Sedat Bucak'ın yargılandığı Susurluk davasında tanık olarak dinlenmesine karar verilen devlet yetkilileri, 'devlet sırrı'dır diyemeyecekler
Tanık, 'devlet sırrı' dese bile, mahkemeye bilgi vermek zorunda. Mahkeme heyeti, suçla ilgili yapılan açıklamaları tutanağa geçirip, başka konulardaki açıklamaları saklamak zorunda. Haziran 2005'te yürürlükten kaldırılan Ceza Muhakemeleri Usulü Kanunu'na(CMUK) göre ifadelerine başvurulmak istenen kamu çalışanı 'devlet sırrı' diyerek konuşmaktan kaçınabiliyordu.
CMUK'un 'Devlet Esrarı Hakkındaki Alakadarların Tanıklığı' başlıklı 49. maddesi şöyle; 'Devlet memurlarının memuriyetten çekildikten sonra, saklamakla mükellef oldukları vakalar hakkında sırrın ait olduğu makam amirinin izni olmaksınız tanık sıfatıyla dinlenemezler. Bu gibi hallerde Bakan hakkında Cumhurbaşkanı ve büyük millet Meclisi azası hakkında Meclis tarafından izin verilir. Tanıklık devletin selametine zarar verecek derecede olmadıkça bu izin verilir. Cumhurbaşkanı mahremiyeti kendisi takdir eder ve tanıklıktan çekilebilir. Bu hüküm, reisliği zamanında hadis veya reisliği sebebiyle malumu olan vakalardan dolayı eski Cumhurbaşkanları hakkında dahi caridir. " Eski kanuna göre, devlet sırrı kabul edilen konularda Meclis'in izin vermesi gereikyordu. Esi Cumhurbaşkanı da bu görevde olan cumhurbaşkanı ile aynı şekilde tanıklık yapmama hakkı vardı. Ancak 1 Haziran 2005'te yürürlüğe giren yeni Ceza Muhakemesi Kanunu(CMK)'nun 47. maddesinde devlet sırrı kavramı yeniden düzenlendi.

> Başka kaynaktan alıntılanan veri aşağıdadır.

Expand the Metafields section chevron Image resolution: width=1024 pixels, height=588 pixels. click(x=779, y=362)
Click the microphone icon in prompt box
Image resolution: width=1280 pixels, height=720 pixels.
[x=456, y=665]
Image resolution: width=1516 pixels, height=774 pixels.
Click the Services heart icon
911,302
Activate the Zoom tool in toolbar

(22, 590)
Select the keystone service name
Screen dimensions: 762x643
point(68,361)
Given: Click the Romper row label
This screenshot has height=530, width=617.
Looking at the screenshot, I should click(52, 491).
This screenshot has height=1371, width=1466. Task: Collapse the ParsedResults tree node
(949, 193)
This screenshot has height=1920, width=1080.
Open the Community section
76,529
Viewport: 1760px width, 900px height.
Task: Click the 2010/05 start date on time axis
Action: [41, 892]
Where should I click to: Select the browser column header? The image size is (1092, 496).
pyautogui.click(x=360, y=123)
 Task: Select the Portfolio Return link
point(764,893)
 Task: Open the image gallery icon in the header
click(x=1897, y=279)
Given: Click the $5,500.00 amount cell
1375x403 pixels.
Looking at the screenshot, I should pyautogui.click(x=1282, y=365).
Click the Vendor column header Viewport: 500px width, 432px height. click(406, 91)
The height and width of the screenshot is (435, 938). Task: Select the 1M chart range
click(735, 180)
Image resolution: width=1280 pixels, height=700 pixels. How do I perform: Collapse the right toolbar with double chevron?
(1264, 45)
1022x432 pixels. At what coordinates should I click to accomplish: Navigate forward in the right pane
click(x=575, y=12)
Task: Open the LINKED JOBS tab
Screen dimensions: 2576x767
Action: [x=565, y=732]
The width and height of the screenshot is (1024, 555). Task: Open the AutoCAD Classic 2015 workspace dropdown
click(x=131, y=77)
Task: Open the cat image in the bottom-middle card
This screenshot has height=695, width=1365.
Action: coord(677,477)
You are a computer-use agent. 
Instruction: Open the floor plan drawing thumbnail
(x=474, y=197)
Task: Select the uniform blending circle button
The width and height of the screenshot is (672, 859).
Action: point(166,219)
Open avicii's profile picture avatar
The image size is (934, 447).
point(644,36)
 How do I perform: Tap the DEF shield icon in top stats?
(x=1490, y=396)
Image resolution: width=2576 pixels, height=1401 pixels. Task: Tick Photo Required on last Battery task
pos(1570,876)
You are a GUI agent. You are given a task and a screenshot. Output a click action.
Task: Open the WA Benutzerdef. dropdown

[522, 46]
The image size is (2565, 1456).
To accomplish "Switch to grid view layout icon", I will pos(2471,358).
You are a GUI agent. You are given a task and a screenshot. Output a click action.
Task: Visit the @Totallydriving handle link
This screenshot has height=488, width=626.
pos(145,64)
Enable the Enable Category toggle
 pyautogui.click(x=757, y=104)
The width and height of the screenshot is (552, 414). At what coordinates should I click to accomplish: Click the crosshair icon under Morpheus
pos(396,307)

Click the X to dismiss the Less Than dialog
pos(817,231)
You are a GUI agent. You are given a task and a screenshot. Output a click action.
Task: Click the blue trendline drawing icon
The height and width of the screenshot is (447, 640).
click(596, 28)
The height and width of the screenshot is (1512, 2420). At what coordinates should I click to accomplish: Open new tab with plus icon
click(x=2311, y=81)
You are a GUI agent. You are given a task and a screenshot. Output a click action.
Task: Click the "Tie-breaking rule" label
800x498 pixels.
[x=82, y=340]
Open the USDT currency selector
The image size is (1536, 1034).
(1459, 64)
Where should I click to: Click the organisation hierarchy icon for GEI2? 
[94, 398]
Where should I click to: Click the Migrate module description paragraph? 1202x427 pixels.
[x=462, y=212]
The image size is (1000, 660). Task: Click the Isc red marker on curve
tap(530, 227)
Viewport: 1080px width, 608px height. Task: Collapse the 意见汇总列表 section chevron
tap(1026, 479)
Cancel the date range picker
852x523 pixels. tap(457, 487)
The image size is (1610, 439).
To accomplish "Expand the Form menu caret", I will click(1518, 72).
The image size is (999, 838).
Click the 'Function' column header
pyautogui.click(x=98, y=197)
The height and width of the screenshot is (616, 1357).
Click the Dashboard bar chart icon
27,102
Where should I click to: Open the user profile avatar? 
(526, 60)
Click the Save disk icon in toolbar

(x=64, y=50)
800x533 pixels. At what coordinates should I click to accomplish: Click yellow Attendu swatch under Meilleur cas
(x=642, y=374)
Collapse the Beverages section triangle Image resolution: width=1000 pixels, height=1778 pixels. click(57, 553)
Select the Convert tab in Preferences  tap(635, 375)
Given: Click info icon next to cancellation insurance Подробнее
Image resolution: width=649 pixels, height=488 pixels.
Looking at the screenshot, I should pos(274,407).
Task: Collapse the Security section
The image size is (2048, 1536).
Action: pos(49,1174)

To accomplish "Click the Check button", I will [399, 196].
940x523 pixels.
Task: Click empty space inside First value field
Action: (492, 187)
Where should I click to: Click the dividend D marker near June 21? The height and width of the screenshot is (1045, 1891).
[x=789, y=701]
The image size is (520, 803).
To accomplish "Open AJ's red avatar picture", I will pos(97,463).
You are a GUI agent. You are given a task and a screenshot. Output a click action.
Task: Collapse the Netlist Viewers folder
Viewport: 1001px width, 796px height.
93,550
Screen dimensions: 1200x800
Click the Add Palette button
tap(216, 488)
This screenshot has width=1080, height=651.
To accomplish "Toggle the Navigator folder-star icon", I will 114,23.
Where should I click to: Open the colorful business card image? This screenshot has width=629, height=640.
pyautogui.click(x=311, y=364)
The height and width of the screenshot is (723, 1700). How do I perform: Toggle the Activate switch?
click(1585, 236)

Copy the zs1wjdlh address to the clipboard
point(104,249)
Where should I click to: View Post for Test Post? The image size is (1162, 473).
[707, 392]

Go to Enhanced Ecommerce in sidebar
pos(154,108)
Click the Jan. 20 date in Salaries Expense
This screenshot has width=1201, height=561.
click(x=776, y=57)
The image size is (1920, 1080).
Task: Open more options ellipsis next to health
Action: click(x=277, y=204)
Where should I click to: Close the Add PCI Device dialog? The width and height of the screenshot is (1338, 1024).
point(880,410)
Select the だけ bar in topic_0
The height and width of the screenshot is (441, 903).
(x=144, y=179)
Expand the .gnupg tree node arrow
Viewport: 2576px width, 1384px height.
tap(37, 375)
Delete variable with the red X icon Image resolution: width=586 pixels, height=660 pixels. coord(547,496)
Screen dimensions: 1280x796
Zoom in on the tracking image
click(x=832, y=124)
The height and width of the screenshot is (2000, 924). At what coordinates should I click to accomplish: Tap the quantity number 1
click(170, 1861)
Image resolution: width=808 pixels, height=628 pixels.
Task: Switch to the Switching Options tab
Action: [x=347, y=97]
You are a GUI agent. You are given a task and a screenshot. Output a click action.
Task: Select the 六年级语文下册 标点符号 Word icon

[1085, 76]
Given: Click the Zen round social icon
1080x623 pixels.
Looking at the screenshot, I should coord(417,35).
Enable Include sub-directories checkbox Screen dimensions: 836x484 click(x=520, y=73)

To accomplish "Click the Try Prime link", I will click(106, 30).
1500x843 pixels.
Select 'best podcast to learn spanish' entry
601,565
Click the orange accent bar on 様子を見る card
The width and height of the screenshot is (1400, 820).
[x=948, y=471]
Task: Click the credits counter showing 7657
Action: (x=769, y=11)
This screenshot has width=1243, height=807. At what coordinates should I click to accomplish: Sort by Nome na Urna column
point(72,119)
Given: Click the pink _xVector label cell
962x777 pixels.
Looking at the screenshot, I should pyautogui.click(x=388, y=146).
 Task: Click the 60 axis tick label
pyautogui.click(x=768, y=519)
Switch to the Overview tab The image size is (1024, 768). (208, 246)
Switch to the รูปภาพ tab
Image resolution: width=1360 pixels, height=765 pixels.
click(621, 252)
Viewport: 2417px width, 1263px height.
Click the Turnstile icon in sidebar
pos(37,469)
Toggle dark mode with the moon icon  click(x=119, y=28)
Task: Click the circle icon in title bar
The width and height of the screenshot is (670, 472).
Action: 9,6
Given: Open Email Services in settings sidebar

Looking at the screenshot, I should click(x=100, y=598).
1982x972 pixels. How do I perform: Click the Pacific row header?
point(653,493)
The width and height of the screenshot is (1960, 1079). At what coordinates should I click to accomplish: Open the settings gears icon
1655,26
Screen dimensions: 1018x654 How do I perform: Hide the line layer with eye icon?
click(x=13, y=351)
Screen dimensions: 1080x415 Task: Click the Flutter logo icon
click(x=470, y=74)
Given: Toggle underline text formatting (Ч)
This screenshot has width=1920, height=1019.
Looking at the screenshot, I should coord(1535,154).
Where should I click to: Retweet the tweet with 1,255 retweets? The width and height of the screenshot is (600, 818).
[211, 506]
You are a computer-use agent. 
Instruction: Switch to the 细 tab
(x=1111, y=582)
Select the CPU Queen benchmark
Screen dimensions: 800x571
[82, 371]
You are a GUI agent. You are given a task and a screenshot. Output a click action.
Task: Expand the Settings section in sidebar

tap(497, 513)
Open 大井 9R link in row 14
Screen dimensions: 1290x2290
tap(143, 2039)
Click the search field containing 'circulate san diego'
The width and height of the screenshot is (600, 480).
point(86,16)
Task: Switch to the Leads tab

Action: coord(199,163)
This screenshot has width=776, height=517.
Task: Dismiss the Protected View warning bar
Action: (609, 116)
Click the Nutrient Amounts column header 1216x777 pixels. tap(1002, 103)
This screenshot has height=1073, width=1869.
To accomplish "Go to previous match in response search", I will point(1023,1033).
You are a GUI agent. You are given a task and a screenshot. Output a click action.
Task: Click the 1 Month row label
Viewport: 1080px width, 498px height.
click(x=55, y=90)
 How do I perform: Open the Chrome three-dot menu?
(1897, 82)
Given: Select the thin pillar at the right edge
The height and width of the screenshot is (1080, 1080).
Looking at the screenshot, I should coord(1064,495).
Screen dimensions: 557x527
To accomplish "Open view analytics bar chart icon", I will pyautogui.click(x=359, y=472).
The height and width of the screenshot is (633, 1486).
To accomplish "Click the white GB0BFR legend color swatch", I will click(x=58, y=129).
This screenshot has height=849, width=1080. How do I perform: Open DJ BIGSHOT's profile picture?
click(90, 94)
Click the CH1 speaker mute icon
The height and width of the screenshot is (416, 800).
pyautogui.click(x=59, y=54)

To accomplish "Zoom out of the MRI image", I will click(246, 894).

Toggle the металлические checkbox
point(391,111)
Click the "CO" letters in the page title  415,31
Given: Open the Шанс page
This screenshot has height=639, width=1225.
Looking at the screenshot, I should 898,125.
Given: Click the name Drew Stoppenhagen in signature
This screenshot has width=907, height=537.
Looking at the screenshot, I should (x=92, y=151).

"Devlet sırrı niteliğindeki bilgilerle ilgili tanıklık" başlıklı 47. madde şu şekilde; "(1) Bir suç olgusuna ilişkin bilgiler, Devlet sırrı olarak mahkemeye karşı gizli tutulamaz. Açıklanması, Devletin dış ilişkilerine, milli savunmasına ve milli güvenliğine zarar verebilecek; anayasal düzeni ve dış ilişkilerinde tehlike yaratabilecek nitelikteki bilgiler, Devlet sırrı sayılır.(2) Tanıklık konusu bilgilerin Devlet sırrı niteliğini taşıması halinde; tanık, sadece mahkeme hâkimi veya heyeti tarafından zâbıt kâtibi dahi olmaksızın dinlenir. Hâkim veya mahkeme başkanı, daha sonra, bu tanık açıklamalarından, sadece yüklenen suçu açıklığa kavuşturabilecek nitelikte olan bilgileri tutanağa kaydettirir. (3) Bu madde hükmü, hapis cezasının alt sınırı beş yıl veya daha fazla olan suçlarla ilgili olarak uygulanır. (4) Cumhurbaşkanının tanıklığı söz konusu olduğunda sırrın niteliğini ve mahkemeye bildirilmesi hususunu kendisi takdir eder."
Yeni düzenlemeye göre, devlet sırrı olan konularda sadece mahkeme heyeti ifade alıyor ve suçla ilgili kısmı tutanağa geçirip açıklıyor. Alt sınırı 5 yıl olan suçlarda devlet sırrı korunmuyor. Mahkeme heyetinin, tanıklar ifade vermezse polis zoruyla getirme yoluna başvurma hakkı var. CMK madde 44'te, 'usulüne uygun olarak çağrılıp da mazeret bildirmeksizin gelmeyen tanıklar zorla getirilir' deniyor.